Borehole Muon Detector Development

Abstract:

Increasing atmospheric CO₂ concentrations have spurred investigation into carbon sequestration methods. One of the possibilities being considered, storing super-critical CO₂ in underground reservoirs, has drawn more attention and pilot projects are being supported worldwide. Monitoring of the post-injection fate of CO₂ is of utmost importance. Generally, monitoring options are active methods, such as 4D seismic reflection or pressure measurements in monitoring wells. We propose here to develop a 4-D density tomography of subsurface CO₂ reservoirs using cosmic-ray muon detectors deployed in a borehole. Muon detection is a relatively mature field of particle physics and there are many muon detector designs, though most are quite large and not designed for subsurface measurements.
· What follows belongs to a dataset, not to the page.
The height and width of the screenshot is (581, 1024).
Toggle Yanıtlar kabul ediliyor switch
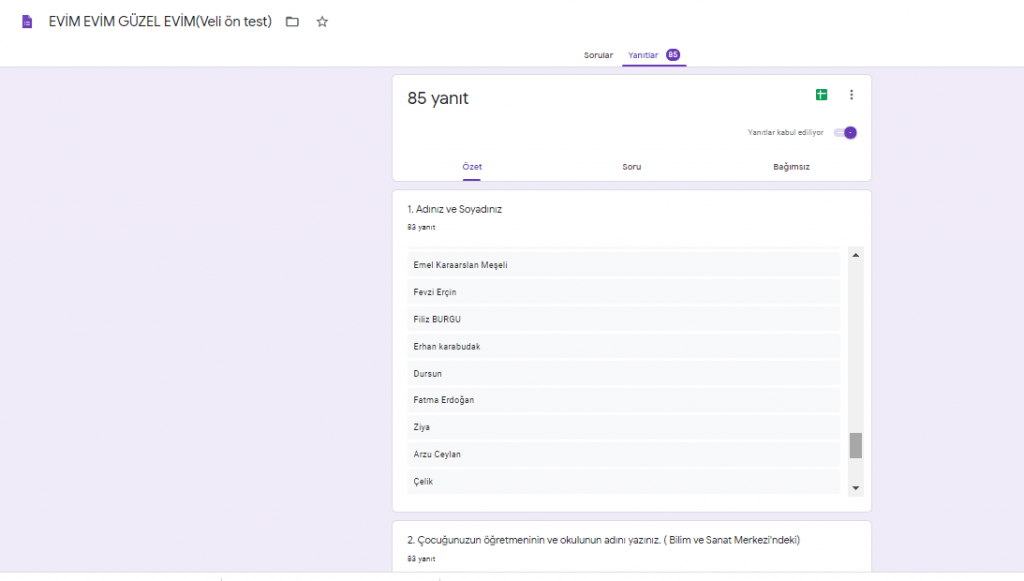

The primary technical challenge preventing deployment of this technology in the subsurface is the lack of miniaturized muon-tracking detectors capable of fitting in standard boreholes and that will resist the harsh underground conditions. A detector with these capabilities is being developed by a collaboration supported by the U.S. Department of Energy. Current simulations based on a Monte Carlo modeling code predict that the incoming muon angle can be resolved with an error of approximately two degrees, using either underground or sea level spectra. The robustness of the design comes primarily from the use of scintillating rods as opposed to drift tubes. The rods are arrayed in alternating layers to provide a coordinate scheme. Preliminary testing and measurements are currently being performed to test and enhance the performance of the scintillating rods, in both a laboratory and a shallow underground facility. The simulation predictions and data from the experiments will be presented.